TASK ITEM → Copy word for word, please, the lines of the entries below running from the one containing "Spettacoli (23, 130)" to the one containing "[Apri la ricerca] (4, 422)", both ends included.

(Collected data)
....
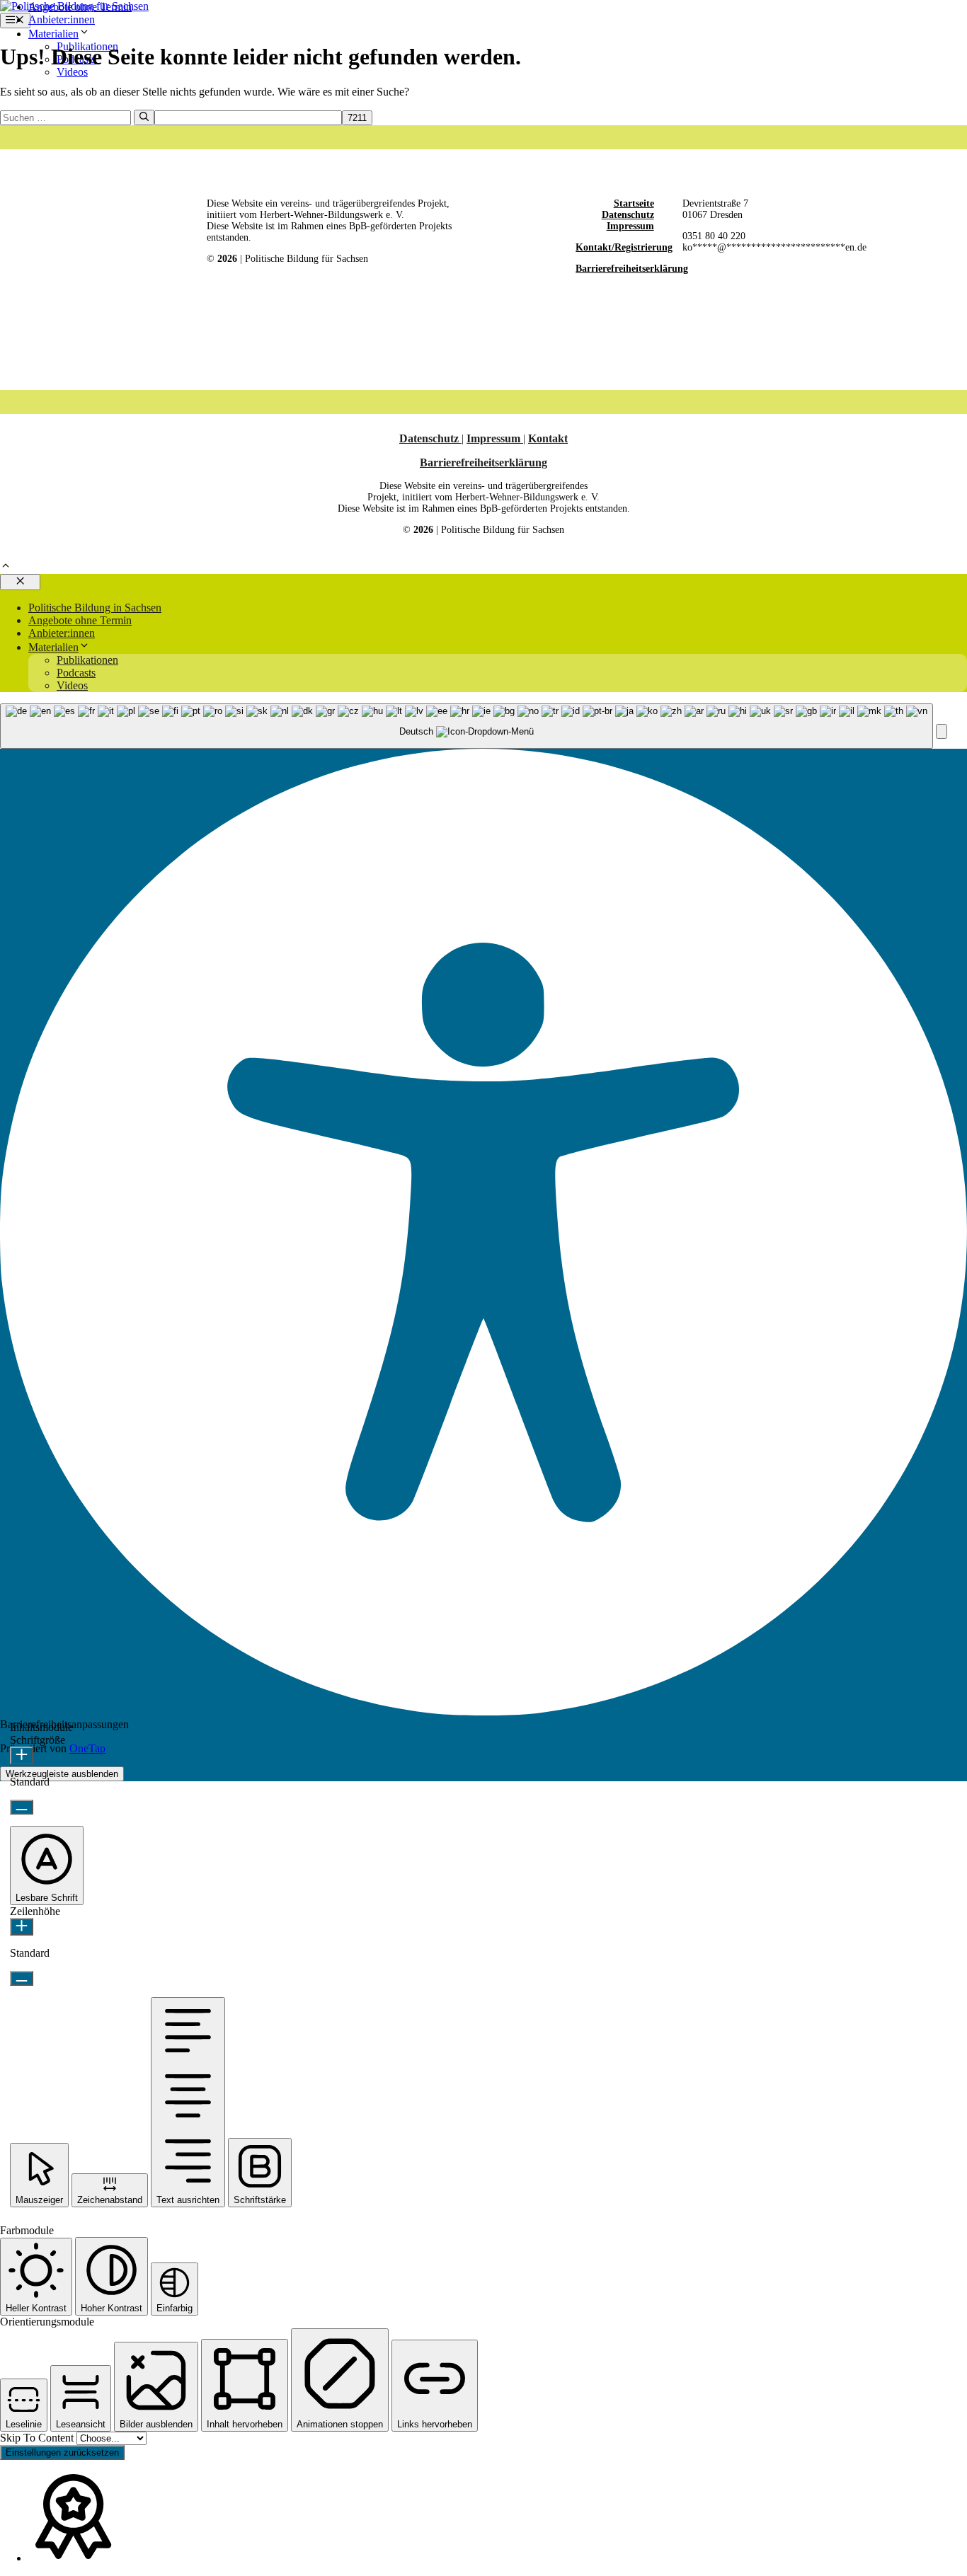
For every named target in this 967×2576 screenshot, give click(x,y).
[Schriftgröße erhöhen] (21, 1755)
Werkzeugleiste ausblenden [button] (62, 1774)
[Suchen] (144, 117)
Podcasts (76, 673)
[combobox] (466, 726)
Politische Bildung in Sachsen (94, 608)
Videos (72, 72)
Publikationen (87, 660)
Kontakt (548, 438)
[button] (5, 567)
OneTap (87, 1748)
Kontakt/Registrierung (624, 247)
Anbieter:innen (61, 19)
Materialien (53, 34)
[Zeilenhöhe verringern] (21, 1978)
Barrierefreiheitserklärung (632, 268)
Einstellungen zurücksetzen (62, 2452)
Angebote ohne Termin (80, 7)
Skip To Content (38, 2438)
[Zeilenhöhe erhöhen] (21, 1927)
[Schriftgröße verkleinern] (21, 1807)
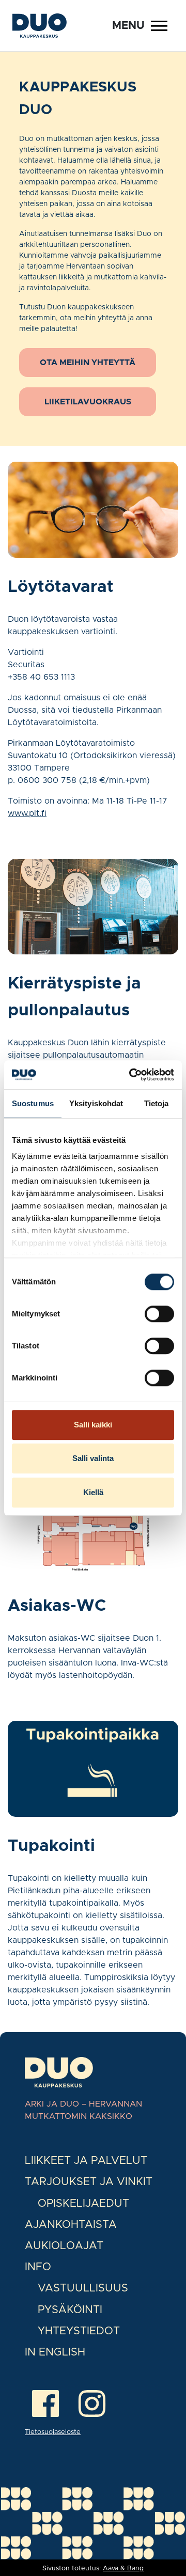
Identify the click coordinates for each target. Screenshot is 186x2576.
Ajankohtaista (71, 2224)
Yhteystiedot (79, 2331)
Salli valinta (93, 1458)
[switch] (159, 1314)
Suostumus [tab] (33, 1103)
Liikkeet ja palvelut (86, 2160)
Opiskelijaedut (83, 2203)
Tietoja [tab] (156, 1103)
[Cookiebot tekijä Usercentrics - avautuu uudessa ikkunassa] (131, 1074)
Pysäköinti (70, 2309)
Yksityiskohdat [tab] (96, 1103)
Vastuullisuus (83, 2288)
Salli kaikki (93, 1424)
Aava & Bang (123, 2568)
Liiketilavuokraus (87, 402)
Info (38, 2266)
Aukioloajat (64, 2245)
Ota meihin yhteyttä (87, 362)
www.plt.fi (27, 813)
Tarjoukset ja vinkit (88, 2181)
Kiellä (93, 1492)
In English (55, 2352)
....
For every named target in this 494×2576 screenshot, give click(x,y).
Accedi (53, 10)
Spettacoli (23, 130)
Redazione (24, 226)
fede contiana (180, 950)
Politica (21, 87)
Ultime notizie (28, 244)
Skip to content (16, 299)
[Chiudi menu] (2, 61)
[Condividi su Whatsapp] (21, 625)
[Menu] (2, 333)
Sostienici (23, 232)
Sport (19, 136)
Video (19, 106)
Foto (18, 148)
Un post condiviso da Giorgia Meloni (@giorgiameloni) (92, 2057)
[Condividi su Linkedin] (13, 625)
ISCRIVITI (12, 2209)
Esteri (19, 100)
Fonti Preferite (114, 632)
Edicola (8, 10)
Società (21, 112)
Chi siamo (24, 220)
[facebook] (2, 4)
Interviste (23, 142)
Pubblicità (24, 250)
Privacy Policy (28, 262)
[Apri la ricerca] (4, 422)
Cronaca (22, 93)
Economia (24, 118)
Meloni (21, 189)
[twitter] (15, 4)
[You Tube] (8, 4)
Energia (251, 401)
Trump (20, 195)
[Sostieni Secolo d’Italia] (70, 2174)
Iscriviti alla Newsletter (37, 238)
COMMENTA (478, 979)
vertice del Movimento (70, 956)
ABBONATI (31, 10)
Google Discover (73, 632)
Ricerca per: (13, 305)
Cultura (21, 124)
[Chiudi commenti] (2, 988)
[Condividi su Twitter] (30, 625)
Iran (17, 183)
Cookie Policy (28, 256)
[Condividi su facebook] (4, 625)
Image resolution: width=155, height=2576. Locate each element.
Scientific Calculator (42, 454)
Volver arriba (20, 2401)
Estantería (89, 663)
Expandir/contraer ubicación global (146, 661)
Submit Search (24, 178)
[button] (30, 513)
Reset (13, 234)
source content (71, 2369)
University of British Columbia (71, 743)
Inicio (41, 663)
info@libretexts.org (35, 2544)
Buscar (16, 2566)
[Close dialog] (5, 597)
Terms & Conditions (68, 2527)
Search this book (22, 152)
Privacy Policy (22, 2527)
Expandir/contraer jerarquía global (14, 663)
....
TASK OUTPUT →
Spettacoli (23, 130)
Redazione (24, 226)
fede contiana (180, 950)
Politica (21, 87)
Ultime notizie (28, 244)
Skip to content (16, 299)
[Chiudi menu] (2, 61)
[Condividi su Whatsapp] (21, 625)
[Menu] (2, 333)
Sostienici (23, 232)
Sport (19, 136)
Video (19, 106)
Foto (18, 148)
Un post condiviso da Giorgia Meloni (@giorgiameloni) (92, 2057)
[Condividi su Linkedin] (13, 625)
ISCRIVITI (12, 2209)
Esteri (19, 100)
Fonti Preferite (114, 632)
Edicola (8, 10)
Società (21, 112)
Chi siamo (24, 220)
[facebook] (2, 4)
Interviste (23, 142)
Pubblicità (24, 250)
Privacy Policy (28, 262)
[Apri la ricerca] (4, 422)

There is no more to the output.